__RECORDS TO PROCESS__:
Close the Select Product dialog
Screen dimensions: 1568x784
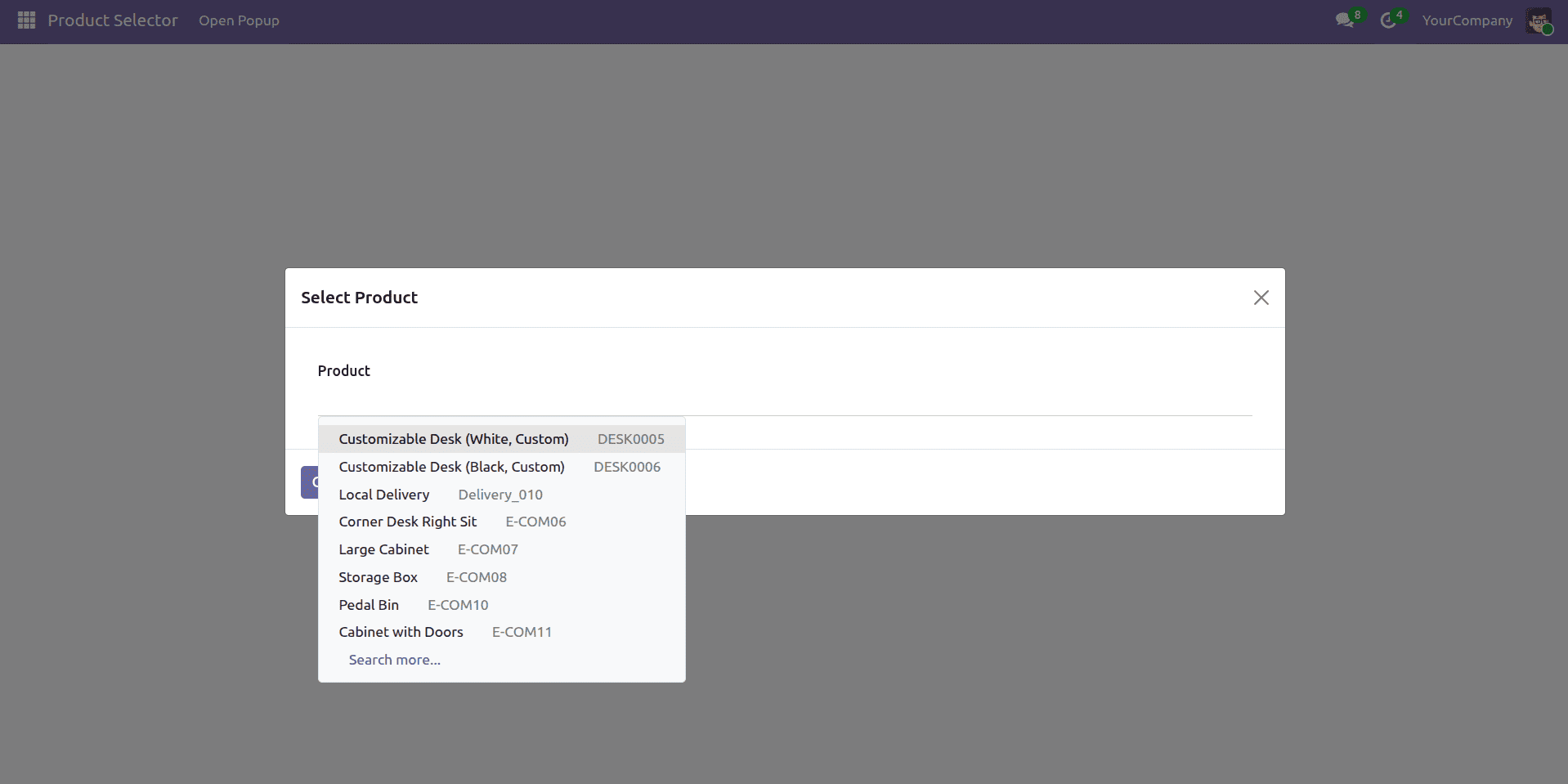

==

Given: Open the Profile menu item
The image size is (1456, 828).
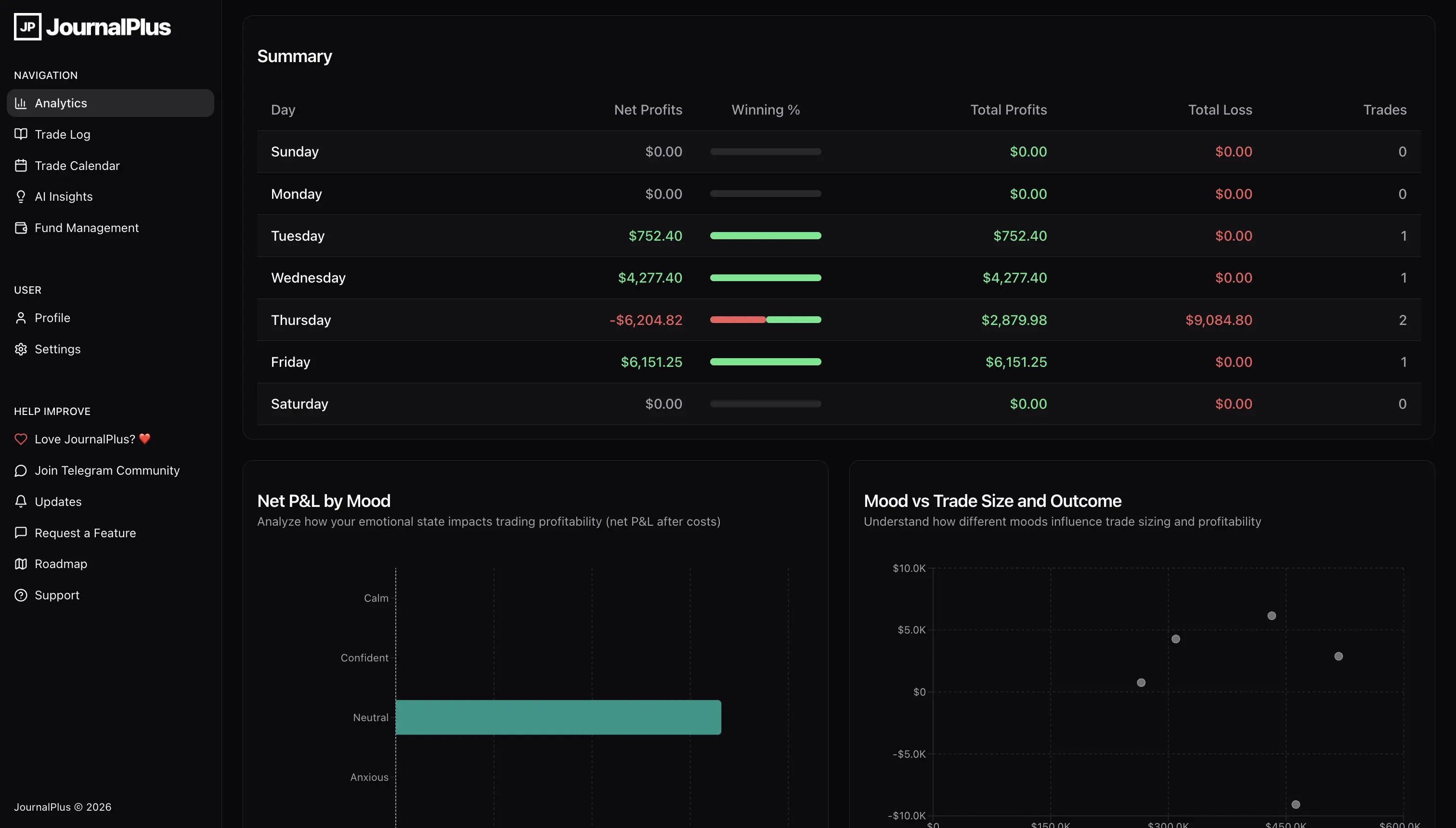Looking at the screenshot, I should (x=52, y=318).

__PROBLEM DETAILS__:
Your answer should consist only of the lines above between the line holding "Close the Select Product dialog" and the line holding "Screen dimensions: 1568x784", inclusive, each transcribed exactly.

__ANSWER TO THIS PROBLEM__:
Close the Select Product dialog
Screen dimensions: 1568x784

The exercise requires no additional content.